• _EXTRACTED RECORDS_
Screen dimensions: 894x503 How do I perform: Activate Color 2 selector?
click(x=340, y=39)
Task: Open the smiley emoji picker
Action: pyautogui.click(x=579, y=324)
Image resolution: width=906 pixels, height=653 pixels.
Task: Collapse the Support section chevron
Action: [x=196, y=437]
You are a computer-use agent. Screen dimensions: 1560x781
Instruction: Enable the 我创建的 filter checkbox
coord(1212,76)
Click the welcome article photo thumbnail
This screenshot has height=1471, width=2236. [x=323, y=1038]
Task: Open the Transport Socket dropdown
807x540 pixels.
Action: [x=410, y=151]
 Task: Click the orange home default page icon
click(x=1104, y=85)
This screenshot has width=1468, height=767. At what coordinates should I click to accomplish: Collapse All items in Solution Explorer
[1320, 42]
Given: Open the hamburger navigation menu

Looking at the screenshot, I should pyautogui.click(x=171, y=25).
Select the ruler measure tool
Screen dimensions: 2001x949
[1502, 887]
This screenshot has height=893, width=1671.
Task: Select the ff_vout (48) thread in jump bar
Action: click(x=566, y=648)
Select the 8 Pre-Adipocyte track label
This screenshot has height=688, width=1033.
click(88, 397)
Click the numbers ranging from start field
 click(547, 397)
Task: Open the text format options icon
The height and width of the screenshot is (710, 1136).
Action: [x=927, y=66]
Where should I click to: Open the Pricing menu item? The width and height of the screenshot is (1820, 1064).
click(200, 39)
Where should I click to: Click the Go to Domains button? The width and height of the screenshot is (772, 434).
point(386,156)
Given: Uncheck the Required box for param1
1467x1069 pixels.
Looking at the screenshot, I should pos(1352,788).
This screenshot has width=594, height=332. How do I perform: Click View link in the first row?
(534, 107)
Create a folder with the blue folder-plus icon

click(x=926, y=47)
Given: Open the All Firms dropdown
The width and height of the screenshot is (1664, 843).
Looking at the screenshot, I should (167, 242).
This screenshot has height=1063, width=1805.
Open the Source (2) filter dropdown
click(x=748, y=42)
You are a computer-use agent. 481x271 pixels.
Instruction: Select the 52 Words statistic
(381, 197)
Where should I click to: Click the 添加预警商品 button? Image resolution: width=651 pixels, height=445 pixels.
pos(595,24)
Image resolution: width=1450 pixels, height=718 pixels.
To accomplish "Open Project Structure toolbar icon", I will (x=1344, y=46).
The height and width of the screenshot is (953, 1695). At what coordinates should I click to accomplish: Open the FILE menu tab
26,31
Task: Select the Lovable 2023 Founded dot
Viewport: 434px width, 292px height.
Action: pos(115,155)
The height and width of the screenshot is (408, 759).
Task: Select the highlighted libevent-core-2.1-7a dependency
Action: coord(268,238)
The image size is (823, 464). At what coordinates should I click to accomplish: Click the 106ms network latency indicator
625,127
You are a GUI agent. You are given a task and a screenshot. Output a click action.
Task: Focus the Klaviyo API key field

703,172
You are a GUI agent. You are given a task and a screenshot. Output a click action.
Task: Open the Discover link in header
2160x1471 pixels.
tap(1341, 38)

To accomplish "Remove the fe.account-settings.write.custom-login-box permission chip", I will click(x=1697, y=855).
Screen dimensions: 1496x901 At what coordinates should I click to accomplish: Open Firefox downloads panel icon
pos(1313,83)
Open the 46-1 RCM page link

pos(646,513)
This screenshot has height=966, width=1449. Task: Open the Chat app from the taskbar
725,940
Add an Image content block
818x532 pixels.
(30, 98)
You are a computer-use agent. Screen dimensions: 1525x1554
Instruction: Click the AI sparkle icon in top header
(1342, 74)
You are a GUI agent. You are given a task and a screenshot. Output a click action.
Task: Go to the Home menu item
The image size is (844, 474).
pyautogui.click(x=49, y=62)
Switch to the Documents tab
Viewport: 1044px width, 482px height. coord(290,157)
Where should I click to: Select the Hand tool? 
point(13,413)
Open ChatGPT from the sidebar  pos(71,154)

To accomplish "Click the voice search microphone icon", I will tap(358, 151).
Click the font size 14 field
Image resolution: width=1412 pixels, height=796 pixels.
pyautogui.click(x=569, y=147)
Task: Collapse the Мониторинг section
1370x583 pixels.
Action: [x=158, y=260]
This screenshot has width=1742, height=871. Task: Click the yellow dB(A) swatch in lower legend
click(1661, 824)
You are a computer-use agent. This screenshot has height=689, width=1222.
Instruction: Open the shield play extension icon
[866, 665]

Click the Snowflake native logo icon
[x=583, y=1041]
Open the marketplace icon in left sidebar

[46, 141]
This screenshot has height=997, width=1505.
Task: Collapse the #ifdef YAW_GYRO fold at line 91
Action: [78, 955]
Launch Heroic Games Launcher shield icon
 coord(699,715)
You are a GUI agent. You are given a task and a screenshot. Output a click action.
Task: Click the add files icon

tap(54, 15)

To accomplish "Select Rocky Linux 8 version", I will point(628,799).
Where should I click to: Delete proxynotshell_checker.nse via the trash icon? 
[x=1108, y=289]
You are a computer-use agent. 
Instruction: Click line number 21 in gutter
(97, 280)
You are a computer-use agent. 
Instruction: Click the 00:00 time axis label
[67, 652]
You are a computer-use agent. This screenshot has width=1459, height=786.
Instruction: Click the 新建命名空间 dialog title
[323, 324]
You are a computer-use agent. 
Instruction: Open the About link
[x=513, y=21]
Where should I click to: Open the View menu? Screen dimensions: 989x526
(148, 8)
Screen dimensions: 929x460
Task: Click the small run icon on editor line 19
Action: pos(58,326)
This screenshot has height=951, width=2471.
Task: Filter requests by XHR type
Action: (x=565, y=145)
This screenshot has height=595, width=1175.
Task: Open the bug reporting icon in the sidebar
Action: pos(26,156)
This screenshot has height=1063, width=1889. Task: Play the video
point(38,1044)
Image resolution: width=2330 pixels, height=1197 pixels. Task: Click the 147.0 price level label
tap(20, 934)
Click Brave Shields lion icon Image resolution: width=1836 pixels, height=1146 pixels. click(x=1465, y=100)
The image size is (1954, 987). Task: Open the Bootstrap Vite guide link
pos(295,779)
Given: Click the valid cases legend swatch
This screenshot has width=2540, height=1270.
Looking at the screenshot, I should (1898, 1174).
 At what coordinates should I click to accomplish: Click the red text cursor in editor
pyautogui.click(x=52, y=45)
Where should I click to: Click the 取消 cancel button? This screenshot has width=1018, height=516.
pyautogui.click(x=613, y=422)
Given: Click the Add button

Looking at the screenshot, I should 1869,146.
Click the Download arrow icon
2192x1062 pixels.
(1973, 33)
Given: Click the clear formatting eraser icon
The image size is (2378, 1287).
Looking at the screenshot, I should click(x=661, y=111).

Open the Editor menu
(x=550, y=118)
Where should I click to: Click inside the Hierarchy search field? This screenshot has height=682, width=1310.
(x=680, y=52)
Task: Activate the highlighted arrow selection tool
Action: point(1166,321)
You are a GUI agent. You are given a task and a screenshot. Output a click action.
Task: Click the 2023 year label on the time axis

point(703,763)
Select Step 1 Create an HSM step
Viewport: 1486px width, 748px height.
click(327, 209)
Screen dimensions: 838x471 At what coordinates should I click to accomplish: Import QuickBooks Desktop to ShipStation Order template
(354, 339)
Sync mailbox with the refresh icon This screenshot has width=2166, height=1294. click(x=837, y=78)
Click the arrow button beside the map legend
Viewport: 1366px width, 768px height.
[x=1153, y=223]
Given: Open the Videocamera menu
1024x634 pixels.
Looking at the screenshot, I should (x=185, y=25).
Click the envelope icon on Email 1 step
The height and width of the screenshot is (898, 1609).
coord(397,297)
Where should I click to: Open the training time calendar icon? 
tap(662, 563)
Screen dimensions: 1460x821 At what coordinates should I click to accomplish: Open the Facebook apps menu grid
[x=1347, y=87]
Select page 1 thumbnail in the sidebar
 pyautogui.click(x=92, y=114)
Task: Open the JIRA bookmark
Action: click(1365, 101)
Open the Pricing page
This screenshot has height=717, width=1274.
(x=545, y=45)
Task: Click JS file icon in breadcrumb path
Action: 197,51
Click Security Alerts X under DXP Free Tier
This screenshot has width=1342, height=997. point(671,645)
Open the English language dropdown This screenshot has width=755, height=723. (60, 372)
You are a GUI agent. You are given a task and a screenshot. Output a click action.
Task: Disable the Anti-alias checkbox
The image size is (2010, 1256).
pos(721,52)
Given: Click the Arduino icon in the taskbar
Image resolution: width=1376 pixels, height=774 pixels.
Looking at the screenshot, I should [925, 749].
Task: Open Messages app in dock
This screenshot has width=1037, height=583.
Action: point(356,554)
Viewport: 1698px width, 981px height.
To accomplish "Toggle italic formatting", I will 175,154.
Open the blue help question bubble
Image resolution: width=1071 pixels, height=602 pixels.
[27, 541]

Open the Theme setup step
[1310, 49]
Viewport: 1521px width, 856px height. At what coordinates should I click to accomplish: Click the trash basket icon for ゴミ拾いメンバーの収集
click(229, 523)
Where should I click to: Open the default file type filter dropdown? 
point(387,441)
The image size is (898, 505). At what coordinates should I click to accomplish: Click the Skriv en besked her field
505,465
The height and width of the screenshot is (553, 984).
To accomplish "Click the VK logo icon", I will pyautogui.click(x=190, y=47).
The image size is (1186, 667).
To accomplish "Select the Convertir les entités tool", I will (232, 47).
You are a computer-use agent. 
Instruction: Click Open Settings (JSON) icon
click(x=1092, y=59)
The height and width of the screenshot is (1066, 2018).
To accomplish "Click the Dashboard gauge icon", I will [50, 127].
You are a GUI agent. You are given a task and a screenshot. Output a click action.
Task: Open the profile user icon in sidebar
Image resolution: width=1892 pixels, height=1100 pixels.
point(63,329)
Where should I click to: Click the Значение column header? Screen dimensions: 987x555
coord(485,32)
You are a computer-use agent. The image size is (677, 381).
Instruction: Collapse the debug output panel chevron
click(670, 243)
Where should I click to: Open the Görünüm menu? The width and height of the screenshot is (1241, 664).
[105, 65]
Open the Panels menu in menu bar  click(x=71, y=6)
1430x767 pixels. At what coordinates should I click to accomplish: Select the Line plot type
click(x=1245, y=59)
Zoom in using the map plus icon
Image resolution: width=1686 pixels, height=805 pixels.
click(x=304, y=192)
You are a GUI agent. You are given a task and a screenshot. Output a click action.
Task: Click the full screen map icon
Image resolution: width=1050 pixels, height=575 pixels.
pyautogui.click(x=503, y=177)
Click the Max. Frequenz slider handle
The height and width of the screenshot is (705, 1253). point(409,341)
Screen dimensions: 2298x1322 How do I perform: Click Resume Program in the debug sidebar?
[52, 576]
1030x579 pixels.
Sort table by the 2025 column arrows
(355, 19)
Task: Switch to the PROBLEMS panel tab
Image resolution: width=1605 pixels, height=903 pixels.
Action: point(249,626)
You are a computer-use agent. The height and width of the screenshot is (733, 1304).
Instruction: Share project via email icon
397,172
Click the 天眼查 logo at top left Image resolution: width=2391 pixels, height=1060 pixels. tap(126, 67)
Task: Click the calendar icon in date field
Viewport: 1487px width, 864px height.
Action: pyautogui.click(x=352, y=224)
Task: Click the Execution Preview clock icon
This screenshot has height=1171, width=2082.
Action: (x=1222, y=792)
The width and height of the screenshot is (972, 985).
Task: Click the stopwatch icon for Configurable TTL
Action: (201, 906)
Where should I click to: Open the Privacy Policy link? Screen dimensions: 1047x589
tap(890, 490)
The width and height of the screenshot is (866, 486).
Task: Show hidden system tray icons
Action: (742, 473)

• _WHAT YOU ARE ASKED TO DO_
Return, exactly as written, the "Image resolution: width=1605" line and each line after it through the end of the listing above.

• _ANSWER FOR THIS EXERCISE_
Image resolution: width=1605 pixels, height=903 pixels.
Action: point(249,626)
You are a computer-use agent. The height and width of the screenshot is (733, 1304).
Instruction: Share project via email icon
397,172
Click the 天眼查 logo at top left Image resolution: width=2391 pixels, height=1060 pixels. tap(126, 67)
Task: Click the calendar icon in date field
Viewport: 1487px width, 864px height.
Action: pyautogui.click(x=352, y=224)
Task: Click the Execution Preview clock icon
This screenshot has height=1171, width=2082.
Action: (x=1222, y=792)
The width and height of the screenshot is (972, 985).
Task: Click the stopwatch icon for Configurable TTL
Action: (201, 906)
Where should I click to: Open the Privacy Policy link? Screen dimensions: 1047x589
tap(890, 490)
The width and height of the screenshot is (866, 486).
Task: Show hidden system tray icons
Action: (742, 473)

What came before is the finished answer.